==== TEXT PASSAGE ====

US Non-Farm Payrolls data in focus as employment slowdown raises stakes for Fed
Is the Fed ahead or behind the curve?
The August non-farm payrolls report, due on 5 September, will be another critical gauge of the health of the US labour market and its implications for monetary policy. After a string of softer figures, investors are bracing for signs that the jobs engine is losing momentum.
The US labour market shows signs of slowing down
The July employment figures delivered a surprise slowdown, with job gains weaker than expected and revisions pointing to average growth of just 35,000 over the past three months. This downshift has heightened concerns that the labour market, a pillar of US economic resilience, is now softening more quickly than anticipated.
Against this backdrop, Fed Chair Jerome Powell used his Jackson Hole speech to stress that the balance of risks has shifted towards weaker employment conditions. That message underlined the likelihood of interest rate cuts beginning in September.
Economists forecast weak jobs growth, higher unemployment rate
Economists forecast the August report will show just 75,000 jobs created, with the unemployment rate ticking higher to 4.3%. While that still leaves the rate close to the Fed’s estimates of “full employment,” the detail beneath the headline figures could prove decisive.

==== STORED DATA ====

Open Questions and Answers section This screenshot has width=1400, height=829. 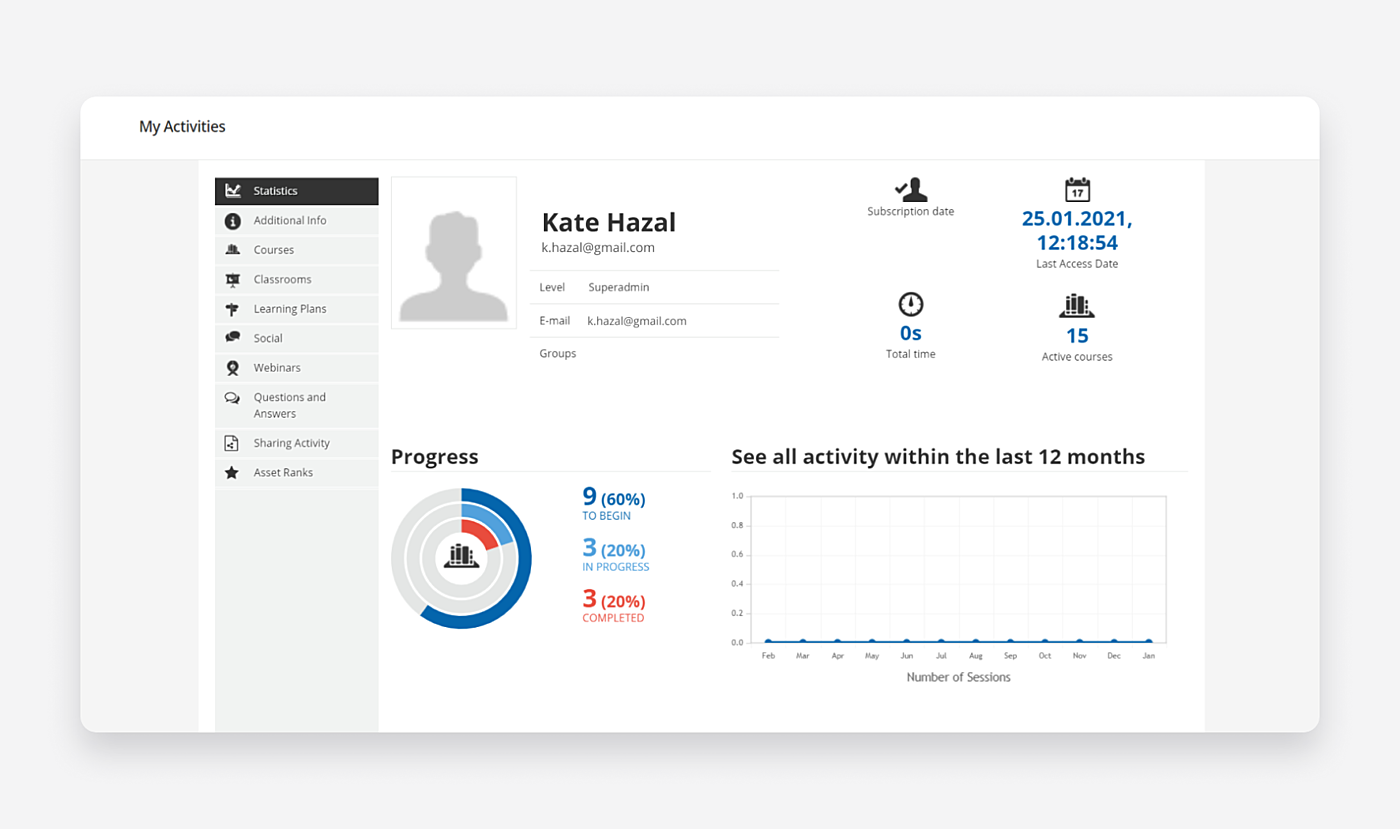(x=289, y=405)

====

→ YOUR INSTRUCTIONS:
Reproduce the full non-farm payrolls article word for word, from its headline through its final sentence.

→ ANSWER TO THIS PROBLEM:
US Non-Farm Payrolls data in focus as employment slowdown raises stakes for Fed
Is the Fed ahead or behind the curve?
The August non-farm payrolls report, due on 5 September, will be another critical gauge of the health of the US labour market and its implications for monetary policy. After a string of softer figures, investors are bracing for signs that the jobs engine is losing momentum.
The US labour market shows signs of slowing down
The July employment figures delivered a surprise slowdown, with job gains weaker than expected and revisions pointing to average growth of just 35,000 over the past three months. This downshift has heightened concerns that the labour market, a pillar of US economic resilience, is now softening more quickly than anticipated.
Against this backdrop, Fed Chair Jerome Powell used his Jackson Hole speech to stress that the balance of risks has shifted towards weaker employment conditions. That message underlined the likelihood of interest rate cuts beginning in September.
Economists forecast weak jobs growth, higher unemployment rate
Economists forecast the August report will show just 75,000 jobs created, with the unemployment rate ticking higher to 4.3%. While that still leaves the rate close to the Fed’s estimates of “full employment,” the detail beneath the headline figures could prove decisive.